Beaucoup ont déjà reçu, en se connectant récemment sur Facebook ou Instagram, un message imposant de choisir entre un abonnement payant, sans suivi publicitaire, ou de rester sur un modèle gratuit avec. L’association française de protection des consommateurs, UFC-Que Choisir, s’est associée, ce 30 novembre, à une plainte du Bureau européen des unions de consommateurs (BEUC) pour dénoncer des « pratiques commerciales trompeuses et agressives » liées à cette offre.

Meta dans la panade

Il y a seulement quelques jours, l’ONG Noyb, spécialisée dans la protection des données privées, à attaquer l’abonnement de Meta en justice au nom du Règlement Général pour la Protection des Données (RGPD). Les organisations de défense des consommateurs ont choisi un autre angle dans leurs plaintes auprès de la Commission européenne et du réseau des autorités de protection des consommateurs. En France, UFC-Que Choisir a saisi la Direction générale de la concurrence, de la consommation et de la répression des fraudes (DGCCRF).

Il y a un mois, Meta, a annoncé la mise en œuvre d’une offre d’abonnement, en cours de déploiement. Pour 9,99 euros sur le web, 30 % de plus sur iOS et Android, les utilisateurs peuvent décider de ne plus voir leurs données exploitées pour des publicités ciblées.

Ursula Pachl, directrice générale adjointe du BEUC, ne le voit pas de cet œil. « Meta enfreint le droit européen de la consommation en ayant recours à des pratiques déloyales, trompeuses et agressives », accuse-t-elle. Ces griefs se résument en quatre points :

– Meta tromperait ses utilisateurs en laissant entendre qu’avec un abonnement ses données ne seront plus exploitées.
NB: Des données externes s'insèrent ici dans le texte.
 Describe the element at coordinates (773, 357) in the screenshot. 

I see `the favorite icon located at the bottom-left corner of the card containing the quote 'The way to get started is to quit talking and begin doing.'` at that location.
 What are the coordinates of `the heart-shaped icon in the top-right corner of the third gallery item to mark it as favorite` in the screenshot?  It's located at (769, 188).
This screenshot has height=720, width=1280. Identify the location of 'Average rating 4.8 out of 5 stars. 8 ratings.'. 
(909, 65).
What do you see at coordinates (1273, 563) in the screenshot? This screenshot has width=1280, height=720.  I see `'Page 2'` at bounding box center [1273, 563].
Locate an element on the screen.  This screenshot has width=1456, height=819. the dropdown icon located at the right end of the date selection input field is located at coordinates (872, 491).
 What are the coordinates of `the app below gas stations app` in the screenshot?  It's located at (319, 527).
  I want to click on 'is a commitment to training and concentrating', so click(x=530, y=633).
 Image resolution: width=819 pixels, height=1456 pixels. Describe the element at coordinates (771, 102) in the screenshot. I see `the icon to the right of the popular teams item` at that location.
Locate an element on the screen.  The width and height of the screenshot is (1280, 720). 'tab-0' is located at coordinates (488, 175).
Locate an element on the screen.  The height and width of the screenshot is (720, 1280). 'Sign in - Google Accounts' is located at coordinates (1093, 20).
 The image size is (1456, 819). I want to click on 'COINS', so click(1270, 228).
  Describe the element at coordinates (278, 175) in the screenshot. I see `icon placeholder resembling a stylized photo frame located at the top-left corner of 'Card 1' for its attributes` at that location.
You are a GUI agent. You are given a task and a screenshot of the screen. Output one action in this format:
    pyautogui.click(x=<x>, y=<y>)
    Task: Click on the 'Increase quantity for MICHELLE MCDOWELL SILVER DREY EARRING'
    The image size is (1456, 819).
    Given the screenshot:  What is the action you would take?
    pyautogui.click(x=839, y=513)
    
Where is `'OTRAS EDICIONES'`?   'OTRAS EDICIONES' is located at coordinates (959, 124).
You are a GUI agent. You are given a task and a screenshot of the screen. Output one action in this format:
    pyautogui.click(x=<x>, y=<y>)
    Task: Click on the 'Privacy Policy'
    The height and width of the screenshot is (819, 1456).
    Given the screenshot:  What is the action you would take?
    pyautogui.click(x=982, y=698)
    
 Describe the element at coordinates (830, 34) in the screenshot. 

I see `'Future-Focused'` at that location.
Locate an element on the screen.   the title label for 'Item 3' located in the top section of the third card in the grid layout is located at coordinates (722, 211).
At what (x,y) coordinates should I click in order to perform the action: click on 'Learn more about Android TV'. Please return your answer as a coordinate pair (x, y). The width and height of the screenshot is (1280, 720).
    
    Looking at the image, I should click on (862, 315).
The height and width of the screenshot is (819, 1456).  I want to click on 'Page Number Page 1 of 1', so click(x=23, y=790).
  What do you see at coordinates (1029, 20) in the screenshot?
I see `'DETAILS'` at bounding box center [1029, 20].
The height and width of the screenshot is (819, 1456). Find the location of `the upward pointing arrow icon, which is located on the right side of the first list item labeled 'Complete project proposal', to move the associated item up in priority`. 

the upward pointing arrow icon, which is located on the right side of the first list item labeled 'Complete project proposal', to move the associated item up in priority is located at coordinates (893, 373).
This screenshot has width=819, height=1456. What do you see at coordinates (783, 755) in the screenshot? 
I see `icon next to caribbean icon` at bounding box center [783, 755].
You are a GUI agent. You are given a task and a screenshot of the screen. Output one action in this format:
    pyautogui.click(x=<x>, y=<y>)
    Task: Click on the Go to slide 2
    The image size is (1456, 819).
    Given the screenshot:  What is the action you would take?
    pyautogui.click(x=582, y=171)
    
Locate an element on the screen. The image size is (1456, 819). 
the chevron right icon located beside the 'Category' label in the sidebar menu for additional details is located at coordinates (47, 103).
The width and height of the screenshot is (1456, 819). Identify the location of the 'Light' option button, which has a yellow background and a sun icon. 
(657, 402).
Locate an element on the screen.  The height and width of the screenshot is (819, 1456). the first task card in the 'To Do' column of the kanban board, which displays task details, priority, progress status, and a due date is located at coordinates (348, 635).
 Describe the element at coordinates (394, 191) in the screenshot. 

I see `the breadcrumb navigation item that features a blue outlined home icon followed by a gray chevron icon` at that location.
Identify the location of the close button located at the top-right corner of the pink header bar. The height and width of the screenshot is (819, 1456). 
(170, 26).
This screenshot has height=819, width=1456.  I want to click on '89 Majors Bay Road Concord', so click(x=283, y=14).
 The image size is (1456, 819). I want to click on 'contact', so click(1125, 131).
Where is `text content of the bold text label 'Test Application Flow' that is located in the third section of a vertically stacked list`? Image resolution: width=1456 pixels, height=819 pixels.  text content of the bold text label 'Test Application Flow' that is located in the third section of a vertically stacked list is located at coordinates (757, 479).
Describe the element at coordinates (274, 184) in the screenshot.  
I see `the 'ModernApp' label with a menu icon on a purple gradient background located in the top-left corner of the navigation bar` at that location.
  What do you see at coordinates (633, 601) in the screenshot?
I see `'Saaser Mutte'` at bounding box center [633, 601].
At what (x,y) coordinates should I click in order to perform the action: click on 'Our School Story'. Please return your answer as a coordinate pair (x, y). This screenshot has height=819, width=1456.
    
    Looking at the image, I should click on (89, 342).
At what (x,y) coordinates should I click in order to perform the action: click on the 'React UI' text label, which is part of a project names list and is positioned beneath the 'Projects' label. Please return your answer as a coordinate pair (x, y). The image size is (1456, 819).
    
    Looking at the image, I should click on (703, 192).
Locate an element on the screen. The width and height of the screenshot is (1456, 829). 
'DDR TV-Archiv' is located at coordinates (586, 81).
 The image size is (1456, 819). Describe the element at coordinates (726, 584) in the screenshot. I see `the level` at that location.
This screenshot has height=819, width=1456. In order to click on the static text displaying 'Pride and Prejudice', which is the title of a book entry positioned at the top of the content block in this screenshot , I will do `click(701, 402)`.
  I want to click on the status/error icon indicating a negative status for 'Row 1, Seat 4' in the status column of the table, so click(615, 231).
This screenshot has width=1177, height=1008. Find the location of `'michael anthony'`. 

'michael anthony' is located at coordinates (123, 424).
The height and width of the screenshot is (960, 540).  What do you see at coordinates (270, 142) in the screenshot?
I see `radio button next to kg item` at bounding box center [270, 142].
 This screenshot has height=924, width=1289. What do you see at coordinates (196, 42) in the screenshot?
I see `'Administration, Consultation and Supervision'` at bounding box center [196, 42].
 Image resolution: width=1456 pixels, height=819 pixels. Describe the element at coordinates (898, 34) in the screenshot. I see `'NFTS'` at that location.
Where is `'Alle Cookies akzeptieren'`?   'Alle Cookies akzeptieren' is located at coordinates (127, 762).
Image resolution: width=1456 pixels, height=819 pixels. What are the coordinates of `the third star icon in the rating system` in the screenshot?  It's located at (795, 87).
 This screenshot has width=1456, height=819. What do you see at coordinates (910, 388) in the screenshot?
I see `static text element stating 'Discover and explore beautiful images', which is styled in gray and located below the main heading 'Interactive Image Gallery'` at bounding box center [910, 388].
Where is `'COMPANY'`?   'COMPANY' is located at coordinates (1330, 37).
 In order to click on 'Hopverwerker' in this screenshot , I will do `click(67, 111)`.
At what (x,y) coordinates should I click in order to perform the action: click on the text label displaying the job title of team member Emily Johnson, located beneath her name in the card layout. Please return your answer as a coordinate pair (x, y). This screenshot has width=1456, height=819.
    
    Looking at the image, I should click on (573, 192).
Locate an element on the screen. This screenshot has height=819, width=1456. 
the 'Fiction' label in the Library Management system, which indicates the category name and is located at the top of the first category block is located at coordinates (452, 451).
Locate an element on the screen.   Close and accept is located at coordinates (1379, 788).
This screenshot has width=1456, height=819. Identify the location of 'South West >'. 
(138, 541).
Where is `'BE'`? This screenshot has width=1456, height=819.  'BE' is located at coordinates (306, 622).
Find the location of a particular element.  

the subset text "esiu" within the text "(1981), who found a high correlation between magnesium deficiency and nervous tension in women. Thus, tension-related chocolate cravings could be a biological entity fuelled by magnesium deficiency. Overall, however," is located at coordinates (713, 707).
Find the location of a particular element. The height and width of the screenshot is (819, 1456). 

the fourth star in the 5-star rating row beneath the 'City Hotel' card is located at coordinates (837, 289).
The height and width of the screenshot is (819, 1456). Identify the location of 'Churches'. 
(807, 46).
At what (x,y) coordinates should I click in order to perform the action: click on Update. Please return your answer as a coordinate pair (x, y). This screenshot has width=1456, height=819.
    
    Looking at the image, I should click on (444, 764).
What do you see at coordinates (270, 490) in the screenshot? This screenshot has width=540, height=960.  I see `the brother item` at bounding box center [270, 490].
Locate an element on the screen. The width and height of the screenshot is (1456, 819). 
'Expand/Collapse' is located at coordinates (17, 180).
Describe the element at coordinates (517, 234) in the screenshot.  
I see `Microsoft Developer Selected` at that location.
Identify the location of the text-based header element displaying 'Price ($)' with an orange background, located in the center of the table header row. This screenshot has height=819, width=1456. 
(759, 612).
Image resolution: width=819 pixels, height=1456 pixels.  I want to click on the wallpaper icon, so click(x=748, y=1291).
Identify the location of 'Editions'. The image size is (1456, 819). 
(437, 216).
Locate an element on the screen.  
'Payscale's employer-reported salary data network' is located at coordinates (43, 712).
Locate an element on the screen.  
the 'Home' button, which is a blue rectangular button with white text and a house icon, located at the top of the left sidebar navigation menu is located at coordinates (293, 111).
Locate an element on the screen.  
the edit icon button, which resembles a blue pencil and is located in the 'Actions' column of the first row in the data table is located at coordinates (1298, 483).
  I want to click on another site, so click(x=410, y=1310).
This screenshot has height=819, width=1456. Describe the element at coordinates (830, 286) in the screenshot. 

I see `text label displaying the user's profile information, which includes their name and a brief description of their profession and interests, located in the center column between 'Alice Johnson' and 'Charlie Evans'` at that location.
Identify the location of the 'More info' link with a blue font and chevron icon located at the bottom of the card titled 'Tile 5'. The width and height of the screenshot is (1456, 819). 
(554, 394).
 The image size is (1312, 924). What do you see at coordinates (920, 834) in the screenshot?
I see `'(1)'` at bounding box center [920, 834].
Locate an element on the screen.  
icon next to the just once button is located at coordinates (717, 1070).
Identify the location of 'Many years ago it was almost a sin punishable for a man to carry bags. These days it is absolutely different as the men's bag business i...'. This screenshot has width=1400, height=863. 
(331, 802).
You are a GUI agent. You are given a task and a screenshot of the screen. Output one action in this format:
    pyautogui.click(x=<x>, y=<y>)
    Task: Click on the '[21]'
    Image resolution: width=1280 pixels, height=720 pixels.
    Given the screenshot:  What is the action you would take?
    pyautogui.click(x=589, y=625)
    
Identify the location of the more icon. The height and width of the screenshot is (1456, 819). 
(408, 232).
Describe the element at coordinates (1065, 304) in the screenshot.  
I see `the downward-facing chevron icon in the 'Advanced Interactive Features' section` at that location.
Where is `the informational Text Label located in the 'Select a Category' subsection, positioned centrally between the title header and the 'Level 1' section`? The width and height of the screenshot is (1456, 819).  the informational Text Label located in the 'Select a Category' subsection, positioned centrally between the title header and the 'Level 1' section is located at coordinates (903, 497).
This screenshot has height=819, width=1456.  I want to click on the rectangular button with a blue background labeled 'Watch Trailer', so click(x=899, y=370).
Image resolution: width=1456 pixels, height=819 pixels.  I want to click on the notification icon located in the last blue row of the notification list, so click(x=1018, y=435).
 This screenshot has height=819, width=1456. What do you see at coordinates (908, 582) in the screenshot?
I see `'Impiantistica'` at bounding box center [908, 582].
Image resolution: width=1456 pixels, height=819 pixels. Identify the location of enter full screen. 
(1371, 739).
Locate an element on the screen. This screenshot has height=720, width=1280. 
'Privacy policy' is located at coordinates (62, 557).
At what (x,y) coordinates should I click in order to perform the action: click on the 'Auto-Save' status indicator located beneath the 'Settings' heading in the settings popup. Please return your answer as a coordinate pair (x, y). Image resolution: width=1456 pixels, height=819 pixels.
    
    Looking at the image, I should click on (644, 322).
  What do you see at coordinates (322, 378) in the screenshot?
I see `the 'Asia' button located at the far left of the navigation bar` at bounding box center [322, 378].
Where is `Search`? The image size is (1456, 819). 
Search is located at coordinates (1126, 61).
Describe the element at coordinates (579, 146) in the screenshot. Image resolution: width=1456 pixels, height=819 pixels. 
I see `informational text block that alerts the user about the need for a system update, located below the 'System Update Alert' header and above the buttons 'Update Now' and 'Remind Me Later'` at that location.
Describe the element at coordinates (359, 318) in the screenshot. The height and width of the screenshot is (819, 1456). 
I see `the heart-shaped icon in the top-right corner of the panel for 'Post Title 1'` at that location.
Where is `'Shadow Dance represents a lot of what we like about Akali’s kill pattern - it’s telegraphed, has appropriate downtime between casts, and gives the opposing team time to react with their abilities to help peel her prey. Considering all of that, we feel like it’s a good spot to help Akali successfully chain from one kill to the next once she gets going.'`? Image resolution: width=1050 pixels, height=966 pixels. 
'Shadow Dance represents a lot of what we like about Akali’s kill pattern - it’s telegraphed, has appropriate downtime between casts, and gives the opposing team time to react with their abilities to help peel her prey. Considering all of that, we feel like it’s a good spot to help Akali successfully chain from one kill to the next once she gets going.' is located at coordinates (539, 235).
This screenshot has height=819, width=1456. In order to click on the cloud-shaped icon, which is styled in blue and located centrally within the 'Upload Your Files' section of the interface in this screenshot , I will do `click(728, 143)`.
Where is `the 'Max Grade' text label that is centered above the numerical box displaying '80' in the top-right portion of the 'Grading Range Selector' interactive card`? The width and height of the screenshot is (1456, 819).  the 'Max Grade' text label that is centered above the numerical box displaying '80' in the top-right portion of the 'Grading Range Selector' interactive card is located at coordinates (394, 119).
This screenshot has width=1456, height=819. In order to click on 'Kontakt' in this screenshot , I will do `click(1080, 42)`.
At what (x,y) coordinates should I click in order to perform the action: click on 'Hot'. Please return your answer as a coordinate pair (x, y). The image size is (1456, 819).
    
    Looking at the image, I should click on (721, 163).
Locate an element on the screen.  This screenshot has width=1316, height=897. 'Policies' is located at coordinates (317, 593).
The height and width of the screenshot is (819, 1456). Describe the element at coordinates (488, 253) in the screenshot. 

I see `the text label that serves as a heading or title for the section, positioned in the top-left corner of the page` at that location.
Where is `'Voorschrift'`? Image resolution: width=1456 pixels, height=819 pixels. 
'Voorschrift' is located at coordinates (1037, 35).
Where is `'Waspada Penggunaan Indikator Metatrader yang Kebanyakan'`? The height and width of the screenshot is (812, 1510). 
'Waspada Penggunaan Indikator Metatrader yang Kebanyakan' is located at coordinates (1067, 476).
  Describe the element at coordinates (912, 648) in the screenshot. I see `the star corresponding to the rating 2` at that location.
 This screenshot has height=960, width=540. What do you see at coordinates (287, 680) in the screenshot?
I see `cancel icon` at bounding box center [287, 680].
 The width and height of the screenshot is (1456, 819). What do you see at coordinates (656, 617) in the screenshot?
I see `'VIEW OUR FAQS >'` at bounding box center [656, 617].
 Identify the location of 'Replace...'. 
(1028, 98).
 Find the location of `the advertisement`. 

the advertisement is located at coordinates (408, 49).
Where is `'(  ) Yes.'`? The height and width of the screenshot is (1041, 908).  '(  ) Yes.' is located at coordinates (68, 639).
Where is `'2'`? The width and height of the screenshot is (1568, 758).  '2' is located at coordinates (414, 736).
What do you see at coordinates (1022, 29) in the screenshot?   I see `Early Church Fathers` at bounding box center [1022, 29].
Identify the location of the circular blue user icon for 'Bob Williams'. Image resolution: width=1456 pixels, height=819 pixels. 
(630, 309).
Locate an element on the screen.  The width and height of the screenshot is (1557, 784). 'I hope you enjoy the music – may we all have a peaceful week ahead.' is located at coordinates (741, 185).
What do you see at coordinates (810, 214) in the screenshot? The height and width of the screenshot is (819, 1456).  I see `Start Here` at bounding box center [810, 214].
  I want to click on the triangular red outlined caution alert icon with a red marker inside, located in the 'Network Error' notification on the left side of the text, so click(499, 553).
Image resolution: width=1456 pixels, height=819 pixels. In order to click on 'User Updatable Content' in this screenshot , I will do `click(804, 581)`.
Elles ne le seront plus pour la publicité, mais le seront pour d’autres usages.

– Meta affirme que l’alternative à l’abonnement est une option gratuite. En s’appuyant sur des cas précédents, les associations affirment que l’exploitation de données personnelles est une forme de contrepartie.

– En imposant de choisir entre ses deux options, sous peine de ne plus pouvoir accéder à ses comptes, Meta se livrerait à une pratique agressive par la création d’un « sentiment d’urgence ».

– Enfin, la position dominante des plateformes Facebook et Instagram laisse peu de choix aux utilisateurs. Le BEUC ajoute que les prix élevés des services proposés « sont également dissuasifs pour les consommateurs ».

D’autres plaintes pourraient arriver

Un porte-parole du BEUC a fait savoir à Techcrunch qu’une plainte, cette fois en vertu du RGPD, était envisagée même si rien n’a été décidé. L’association Noyb, qui a lancé sa propre procédure devant l’autorité autrichienne de protection des données au début de la semaine, affirme que Meta ne propose pas un choix libre et éclairer aux utilisateurs avec son offre.

Meta assume préférer un modèle gratuit, contre l’exploitation des données personnelles à des fins publicitaires. L’entreprise affirme avoir pris cette décision pour justement se mettre en conformité avec la législation européenne à la suite de plusieurs amendes ou décisions de justice défavorables en 2023 sur le consentement des utilisateurs.